> **DATA EXTRACT**
*** Begin section ***

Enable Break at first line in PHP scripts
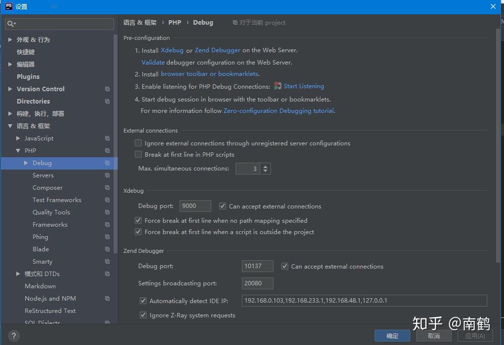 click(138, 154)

*** End section ***
*** Begin section ***

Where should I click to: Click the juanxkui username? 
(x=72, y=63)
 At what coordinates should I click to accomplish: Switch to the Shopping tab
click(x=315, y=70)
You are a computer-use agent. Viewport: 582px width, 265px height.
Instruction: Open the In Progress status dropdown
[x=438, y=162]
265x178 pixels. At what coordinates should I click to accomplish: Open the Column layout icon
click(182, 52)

*** End section ***
*** Begin section ***

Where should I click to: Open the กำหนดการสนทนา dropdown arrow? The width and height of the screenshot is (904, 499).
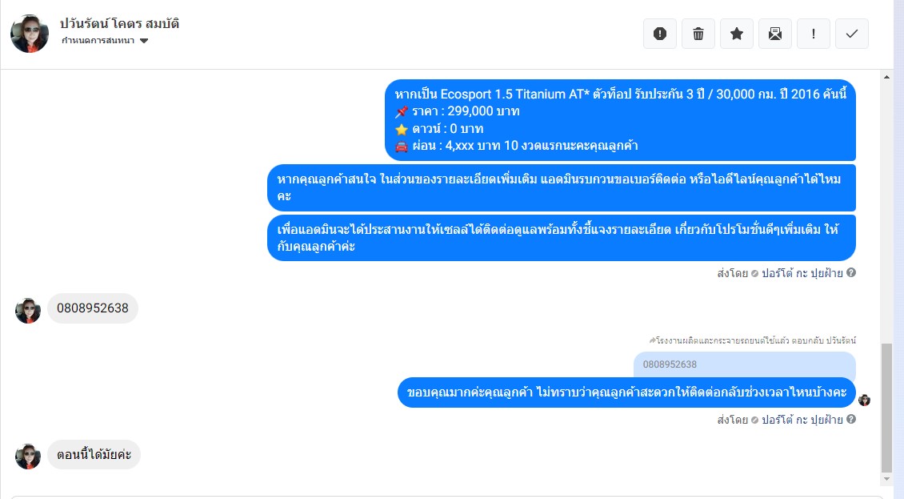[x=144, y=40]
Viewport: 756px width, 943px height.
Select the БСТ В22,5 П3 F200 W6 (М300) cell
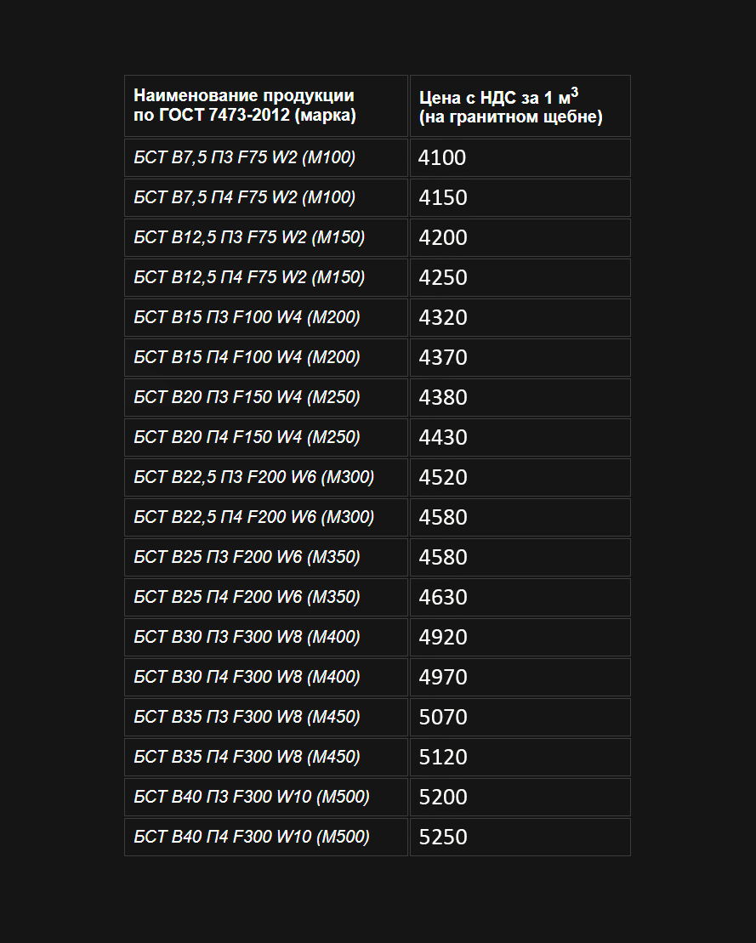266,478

*** End section ***

> **WHAT IS EXPECTED**
Go through the listing above and list every line that has the word "Viewport".

> **TASK SOLUTION**
You are a computer-use agent. Viewport: 582px width, 265px height.
Viewport: 756px width, 943px height.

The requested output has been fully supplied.